WHAT YOU NEED TO DO: Give back only the line containing "Electric Motorcycle News (57, 65)" and every line after it through the end of the data below, transcribed exactly.

THE DATA below:

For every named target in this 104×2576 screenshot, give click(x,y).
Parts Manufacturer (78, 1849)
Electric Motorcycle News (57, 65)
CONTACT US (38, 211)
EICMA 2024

End of THE DATA.

SOLUTION BELOW:
Electric Motorcycle News (57, 65)
CONTACT US (38, 211)
EICMA 2024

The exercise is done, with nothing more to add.